MOJOK.CO – Bagaimana cara kiai tanggapi beda pendapat di antara mereka? Apalagi jika hal ini menyangkut pada beda pandangan soal penggunaan kentongan di masjid.
“Gus, sudah baca koran lokal hari ini?” tanya Fanshuri tiba-tiba ke Gus Mut yang sedang nguras kolam ikannya.
“Belum. Emang ada apa, Fan?” tanya Gus Mut.
“Wah, ada yang seru, Gus,” kata Fanshuri.

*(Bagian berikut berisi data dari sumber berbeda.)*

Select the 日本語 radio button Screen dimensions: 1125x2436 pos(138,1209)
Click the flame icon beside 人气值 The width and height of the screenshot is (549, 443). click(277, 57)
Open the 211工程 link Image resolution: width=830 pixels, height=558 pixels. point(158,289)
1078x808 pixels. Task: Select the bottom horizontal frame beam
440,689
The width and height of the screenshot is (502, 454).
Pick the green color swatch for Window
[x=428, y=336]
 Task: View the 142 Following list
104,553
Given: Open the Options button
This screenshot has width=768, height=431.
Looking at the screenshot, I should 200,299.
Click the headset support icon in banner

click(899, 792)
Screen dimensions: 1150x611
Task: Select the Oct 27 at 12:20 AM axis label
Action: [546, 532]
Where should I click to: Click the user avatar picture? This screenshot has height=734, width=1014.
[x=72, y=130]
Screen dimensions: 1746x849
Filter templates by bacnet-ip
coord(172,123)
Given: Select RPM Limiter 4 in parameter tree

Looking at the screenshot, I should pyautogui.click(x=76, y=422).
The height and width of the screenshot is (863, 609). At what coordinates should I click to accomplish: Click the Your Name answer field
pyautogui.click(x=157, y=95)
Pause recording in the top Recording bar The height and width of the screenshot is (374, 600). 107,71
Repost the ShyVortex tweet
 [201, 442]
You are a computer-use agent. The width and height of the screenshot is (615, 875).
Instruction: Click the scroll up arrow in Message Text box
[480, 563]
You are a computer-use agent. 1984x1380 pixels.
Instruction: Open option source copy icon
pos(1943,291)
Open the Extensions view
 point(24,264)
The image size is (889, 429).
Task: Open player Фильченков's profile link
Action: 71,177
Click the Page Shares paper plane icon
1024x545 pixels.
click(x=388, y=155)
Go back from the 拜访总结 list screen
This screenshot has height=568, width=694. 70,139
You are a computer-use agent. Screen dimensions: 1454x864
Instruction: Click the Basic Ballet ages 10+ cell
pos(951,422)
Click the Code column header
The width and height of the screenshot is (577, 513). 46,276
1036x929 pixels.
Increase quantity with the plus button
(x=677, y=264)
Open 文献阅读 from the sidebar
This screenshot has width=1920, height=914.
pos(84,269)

“Seru gimana?” Gus Mut bingung.
“Hari ini ada tulisannya Kiai Kholil, Abah sampeyan,” kata Fanshuri.
“Oh iya? Mana? Aku kok belum baca. Emang apanya yang seru? Abah kan juga udah biasa nulis, cuma ya belakangan ini jarang aja nulis soalnya sibuk pengajian sama ngajar ngaji,” kata Gus Mut.
“Waduh, saya nggak bawa korannya, Gus. Intinya Abah sampeyan agak mengritik tulisan hari kemarin,” kata Fanshuri.
“Mengritik katamu?” tanya Gus Mut.
Fanshuri diam sejenak.
“Hm, kayaknya lebih tepatnya ngasih pandangan lain paling,” kata Fanshuri.
“Memang soal apa sih isi tulisan yang kemarin?” tanya Gus Mut.
“Soal ini Gus,” Fanshuri coba mengingat-ingat, “kemarin ada tulisan yang menyebut kalau bedug digunakan sebagai alat untuk manggil orang salat itu memang bisa digunakan. Soalnya kalau saya tak salah ingat, itu diqiyaskan dari duff, semacam alat musik Arab zaman dulu yang dari kulit binatang. Nah, masalahnya, di tulisan itu menyebut kalau kentongan itu beda. Karena nggak bisa diqiyaskan dengan duff, jadi ya sebaiknya jangan digunakan di masjid-masjid,” jelas Fanshuri.
“Oh iya?” tanya Gus Mut.
“Iya, Gus. Kiai juga kok yang nulis,” kata Fanshuri.
“Kiai siapa?” tanya Gus Mut lagi, kali ini sambil keluar dari kolam ikannya.
“Kiai Nawawi,” jawab Fanshuri.
“Oalah Kiai Nawawi. Iya beliau emang terkenal sangat hati-hati kalau soal fikih,” kata Gus Mut, “Emang abahku nulis apa yang hari ini?”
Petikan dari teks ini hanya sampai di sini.